[begin Records for the exercise]

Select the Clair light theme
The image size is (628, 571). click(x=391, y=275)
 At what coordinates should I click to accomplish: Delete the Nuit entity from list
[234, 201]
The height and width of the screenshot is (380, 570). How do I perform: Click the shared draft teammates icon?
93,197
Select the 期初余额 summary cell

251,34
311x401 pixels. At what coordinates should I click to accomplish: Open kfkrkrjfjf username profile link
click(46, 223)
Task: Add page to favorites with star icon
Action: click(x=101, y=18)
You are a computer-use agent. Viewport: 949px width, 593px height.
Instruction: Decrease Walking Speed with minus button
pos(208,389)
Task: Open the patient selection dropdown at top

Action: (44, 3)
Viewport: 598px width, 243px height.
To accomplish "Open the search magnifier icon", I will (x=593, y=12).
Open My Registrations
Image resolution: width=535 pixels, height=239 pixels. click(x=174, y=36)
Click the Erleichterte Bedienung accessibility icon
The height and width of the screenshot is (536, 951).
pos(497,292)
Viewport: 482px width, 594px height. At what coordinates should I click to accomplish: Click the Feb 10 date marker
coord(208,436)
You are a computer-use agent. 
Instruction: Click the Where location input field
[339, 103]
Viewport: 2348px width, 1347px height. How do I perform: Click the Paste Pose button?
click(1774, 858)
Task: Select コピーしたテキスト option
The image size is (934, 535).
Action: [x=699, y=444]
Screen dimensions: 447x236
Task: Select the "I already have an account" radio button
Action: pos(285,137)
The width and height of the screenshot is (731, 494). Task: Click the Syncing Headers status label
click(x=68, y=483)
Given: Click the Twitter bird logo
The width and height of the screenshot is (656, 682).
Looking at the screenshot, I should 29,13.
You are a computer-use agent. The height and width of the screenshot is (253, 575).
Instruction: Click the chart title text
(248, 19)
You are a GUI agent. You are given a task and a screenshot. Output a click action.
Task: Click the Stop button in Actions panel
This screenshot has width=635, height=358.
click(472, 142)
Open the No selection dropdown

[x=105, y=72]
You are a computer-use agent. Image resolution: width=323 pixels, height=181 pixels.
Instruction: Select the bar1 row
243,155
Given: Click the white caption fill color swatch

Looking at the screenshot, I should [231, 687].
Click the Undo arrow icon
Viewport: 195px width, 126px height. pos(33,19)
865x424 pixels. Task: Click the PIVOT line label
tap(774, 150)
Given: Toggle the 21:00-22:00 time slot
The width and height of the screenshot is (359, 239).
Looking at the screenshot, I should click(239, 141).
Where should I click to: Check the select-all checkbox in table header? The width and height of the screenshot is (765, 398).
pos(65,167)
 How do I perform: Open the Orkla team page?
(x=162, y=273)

[end Records for the exercise]

Return the data above verbatim, keeping every line in its original order.

Output:
Select the Clair light theme
The image size is (628, 571). click(x=391, y=275)
 At what coordinates should I click to accomplish: Delete the Nuit entity from list
[234, 201]
The height and width of the screenshot is (380, 570). How do I perform: Click the shared draft teammates icon?
93,197
Select the 期初余额 summary cell

251,34
311x401 pixels. At what coordinates should I click to accomplish: Open kfkrkrjfjf username profile link
click(46, 223)
Task: Add page to favorites with star icon
Action: click(x=101, y=18)
You are a computer-use agent. Viewport: 949px width, 593px height.
Instruction: Decrease Walking Speed with minus button
pos(208,389)
Task: Open the patient selection dropdown at top

Action: (44, 3)
Viewport: 598px width, 243px height.
To accomplish "Open the search magnifier icon", I will (x=593, y=12).
Open My Registrations
Image resolution: width=535 pixels, height=239 pixels. click(x=174, y=36)
Click the Erleichterte Bedienung accessibility icon
The height and width of the screenshot is (536, 951).
pos(497,292)
Viewport: 482px width, 594px height. At what coordinates should I click to accomplish: Click the Feb 10 date marker
coord(208,436)
You are a computer-use agent. 
Instruction: Click the Where location input field
[339, 103]
Viewport: 2348px width, 1347px height. How do I perform: Click the Paste Pose button?
click(1774, 858)
Task: Select コピーしたテキスト option
The image size is (934, 535).
Action: [x=699, y=444]
Screen dimensions: 447x236
Task: Select the "I already have an account" radio button
Action: pos(285,137)
The width and height of the screenshot is (731, 494). Task: Click the Syncing Headers status label
click(x=68, y=483)
Given: Click the Twitter bird logo
The width and height of the screenshot is (656, 682).
Looking at the screenshot, I should 29,13.
You are a computer-use agent. The height and width of the screenshot is (253, 575).
Instruction: Click the chart title text
(248, 19)
You are a GUI agent. You are given a task and a screenshot. Output a click action.
Task: Click the Stop button in Actions panel
This screenshot has width=635, height=358.
click(472, 142)
Open the No selection dropdown

[x=105, y=72]
You are a computer-use agent. Image resolution: width=323 pixels, height=181 pixels.
Instruction: Select the bar1 row
243,155
Given: Click the white caption fill color swatch

Looking at the screenshot, I should [231, 687].
Click the Undo arrow icon
Viewport: 195px width, 126px height. pos(33,19)
865x424 pixels. Task: Click the PIVOT line label
tap(774, 150)
Given: Toggle the 21:00-22:00 time slot
The width and height of the screenshot is (359, 239).
Looking at the screenshot, I should click(239, 141).
Where should I click to: Check the select-all checkbox in table header? The width and height of the screenshot is (765, 398).
pos(65,167)
 How do I perform: Open the Orkla team page?
(x=162, y=273)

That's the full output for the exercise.